◆ **Input for this task**:

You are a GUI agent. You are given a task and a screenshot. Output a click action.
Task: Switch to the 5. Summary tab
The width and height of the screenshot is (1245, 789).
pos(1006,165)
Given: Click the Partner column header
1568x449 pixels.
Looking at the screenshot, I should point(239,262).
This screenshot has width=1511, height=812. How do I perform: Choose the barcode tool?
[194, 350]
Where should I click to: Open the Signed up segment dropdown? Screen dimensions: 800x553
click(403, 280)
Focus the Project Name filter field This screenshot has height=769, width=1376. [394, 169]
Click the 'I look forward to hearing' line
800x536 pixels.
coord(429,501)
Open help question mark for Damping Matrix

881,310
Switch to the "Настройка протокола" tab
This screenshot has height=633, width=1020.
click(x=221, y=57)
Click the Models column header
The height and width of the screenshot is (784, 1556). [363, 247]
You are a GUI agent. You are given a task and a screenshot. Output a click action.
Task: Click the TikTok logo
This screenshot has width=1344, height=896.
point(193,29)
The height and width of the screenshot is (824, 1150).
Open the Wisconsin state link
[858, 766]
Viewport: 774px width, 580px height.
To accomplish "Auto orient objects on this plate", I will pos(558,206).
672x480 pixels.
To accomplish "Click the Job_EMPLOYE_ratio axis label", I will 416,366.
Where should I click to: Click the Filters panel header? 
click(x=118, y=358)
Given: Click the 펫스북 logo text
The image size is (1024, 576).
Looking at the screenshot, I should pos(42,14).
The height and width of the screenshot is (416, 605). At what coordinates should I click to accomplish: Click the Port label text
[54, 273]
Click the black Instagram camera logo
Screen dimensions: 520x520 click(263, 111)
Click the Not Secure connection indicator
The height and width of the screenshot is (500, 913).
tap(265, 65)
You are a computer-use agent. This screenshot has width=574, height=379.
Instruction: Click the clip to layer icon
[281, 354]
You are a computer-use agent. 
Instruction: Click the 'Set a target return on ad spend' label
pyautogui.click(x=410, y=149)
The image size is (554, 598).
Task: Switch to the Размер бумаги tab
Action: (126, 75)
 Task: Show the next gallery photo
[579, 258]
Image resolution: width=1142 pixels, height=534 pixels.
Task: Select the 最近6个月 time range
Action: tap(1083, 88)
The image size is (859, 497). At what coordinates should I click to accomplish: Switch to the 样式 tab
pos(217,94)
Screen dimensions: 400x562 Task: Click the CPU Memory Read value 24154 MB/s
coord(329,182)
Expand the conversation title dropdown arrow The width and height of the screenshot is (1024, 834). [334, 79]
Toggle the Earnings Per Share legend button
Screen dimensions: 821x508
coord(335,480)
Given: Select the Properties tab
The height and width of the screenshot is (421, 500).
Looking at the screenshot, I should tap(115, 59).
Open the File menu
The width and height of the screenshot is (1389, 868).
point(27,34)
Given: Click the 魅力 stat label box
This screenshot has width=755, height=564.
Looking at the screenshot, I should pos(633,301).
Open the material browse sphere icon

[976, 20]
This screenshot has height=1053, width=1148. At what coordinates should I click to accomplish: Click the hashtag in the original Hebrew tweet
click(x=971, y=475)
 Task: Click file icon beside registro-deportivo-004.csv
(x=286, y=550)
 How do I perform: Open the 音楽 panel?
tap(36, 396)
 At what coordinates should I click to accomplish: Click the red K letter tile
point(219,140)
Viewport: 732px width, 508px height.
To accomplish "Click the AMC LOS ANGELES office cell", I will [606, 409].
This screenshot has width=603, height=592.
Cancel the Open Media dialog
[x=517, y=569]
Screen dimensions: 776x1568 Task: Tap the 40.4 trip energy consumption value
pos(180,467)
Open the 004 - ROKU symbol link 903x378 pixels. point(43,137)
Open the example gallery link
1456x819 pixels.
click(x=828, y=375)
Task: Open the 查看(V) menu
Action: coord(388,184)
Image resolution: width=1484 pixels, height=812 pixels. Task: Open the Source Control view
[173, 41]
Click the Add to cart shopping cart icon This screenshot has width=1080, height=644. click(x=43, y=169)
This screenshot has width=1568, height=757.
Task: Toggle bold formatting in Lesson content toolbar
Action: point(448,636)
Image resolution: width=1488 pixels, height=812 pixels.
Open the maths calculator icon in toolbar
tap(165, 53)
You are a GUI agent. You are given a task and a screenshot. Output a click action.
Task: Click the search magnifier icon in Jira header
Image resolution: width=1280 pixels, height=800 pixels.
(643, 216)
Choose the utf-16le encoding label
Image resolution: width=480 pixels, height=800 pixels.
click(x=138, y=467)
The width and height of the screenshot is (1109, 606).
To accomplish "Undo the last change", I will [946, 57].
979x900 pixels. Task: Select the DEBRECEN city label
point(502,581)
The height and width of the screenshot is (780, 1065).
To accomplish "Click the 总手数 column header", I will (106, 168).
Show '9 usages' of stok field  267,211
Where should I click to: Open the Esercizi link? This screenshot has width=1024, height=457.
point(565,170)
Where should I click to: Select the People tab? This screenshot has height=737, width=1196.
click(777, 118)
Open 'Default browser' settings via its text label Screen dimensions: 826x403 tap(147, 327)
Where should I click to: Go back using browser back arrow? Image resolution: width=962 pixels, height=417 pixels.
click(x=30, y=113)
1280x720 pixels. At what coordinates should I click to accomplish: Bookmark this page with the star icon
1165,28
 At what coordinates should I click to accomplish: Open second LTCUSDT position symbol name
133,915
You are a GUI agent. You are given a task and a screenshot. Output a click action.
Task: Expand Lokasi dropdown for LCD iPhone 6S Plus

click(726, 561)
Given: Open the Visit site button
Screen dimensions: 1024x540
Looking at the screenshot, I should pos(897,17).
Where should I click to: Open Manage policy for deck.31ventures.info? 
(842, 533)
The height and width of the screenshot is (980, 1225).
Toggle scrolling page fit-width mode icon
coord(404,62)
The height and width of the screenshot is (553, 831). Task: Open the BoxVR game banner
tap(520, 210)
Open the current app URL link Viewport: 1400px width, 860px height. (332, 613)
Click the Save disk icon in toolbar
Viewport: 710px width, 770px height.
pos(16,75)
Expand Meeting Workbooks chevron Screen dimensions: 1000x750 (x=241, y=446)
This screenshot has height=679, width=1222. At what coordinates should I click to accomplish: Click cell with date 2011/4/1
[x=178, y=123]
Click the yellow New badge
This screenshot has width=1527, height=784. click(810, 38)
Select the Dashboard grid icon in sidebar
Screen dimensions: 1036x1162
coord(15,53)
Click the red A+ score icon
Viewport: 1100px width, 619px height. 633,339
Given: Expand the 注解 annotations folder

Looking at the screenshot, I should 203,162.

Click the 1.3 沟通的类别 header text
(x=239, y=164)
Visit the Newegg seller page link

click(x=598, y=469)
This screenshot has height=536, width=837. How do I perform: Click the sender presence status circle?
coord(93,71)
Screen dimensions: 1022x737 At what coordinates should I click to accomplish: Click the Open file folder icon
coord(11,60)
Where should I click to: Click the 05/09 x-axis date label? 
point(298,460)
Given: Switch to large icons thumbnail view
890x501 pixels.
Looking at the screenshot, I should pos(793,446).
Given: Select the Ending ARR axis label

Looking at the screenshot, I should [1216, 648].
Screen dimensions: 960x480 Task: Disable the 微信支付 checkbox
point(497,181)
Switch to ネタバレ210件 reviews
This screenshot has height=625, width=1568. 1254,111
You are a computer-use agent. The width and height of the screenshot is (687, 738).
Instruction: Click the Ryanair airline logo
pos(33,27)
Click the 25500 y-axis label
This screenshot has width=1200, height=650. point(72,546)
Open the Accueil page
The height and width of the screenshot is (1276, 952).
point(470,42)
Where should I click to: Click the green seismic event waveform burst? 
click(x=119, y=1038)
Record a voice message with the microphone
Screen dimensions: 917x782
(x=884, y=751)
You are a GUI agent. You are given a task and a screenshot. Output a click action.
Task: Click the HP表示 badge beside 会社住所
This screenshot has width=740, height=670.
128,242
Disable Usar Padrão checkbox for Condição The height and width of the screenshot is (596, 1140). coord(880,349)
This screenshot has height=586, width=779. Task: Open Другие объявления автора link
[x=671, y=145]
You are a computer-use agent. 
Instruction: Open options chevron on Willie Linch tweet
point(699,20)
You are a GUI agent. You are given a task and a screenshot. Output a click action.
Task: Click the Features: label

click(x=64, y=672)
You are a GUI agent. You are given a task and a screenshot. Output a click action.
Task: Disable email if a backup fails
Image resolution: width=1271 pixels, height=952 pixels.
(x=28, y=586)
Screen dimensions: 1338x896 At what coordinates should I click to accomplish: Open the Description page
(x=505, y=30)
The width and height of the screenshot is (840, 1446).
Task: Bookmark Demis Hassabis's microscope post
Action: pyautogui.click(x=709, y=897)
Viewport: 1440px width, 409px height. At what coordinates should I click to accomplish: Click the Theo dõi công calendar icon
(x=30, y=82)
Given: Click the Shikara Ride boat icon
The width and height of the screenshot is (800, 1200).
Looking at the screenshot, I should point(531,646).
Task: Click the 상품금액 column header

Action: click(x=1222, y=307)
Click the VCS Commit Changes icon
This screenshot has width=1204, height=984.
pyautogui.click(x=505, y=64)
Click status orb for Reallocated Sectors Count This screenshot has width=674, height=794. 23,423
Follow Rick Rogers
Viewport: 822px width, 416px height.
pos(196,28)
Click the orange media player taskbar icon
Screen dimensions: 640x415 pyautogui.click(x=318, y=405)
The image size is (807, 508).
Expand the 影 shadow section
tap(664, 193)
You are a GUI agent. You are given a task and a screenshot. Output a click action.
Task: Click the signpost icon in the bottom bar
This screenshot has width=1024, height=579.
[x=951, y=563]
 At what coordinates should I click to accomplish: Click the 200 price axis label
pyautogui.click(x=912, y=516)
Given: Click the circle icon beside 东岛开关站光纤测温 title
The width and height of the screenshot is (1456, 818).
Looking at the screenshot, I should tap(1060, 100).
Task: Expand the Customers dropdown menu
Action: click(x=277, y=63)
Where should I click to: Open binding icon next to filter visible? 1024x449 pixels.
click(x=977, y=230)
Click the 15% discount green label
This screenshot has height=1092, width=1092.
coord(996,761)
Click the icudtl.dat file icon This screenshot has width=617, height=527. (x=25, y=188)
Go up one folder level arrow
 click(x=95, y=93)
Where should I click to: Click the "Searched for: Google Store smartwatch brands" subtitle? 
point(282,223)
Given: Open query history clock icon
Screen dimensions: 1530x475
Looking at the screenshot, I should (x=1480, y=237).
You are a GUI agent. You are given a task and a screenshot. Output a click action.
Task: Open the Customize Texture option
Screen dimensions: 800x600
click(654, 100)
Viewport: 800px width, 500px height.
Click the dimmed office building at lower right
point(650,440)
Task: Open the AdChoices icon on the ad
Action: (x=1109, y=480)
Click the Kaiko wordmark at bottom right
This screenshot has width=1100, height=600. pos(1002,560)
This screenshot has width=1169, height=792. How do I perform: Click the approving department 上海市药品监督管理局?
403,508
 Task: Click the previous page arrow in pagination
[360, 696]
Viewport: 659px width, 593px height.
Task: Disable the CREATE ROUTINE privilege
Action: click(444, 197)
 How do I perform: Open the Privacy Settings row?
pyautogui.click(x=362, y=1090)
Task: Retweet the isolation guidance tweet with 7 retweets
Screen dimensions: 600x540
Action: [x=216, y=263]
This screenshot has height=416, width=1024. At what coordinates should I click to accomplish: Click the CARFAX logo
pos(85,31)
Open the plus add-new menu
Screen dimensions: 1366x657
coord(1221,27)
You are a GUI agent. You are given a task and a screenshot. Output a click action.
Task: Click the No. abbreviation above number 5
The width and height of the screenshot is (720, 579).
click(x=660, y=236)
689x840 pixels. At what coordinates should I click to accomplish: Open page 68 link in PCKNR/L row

◆ **Problem description**: Which lines of the material contain the string "computer"? List each of them.

◆ **Response**:
You are a computer-use agent. This screenshot has width=574, height=379.
You are a computer-use agent. 
You are a computer-use agent. The width and height of the screenshot is (687, 738).
You are a computer-use agent. 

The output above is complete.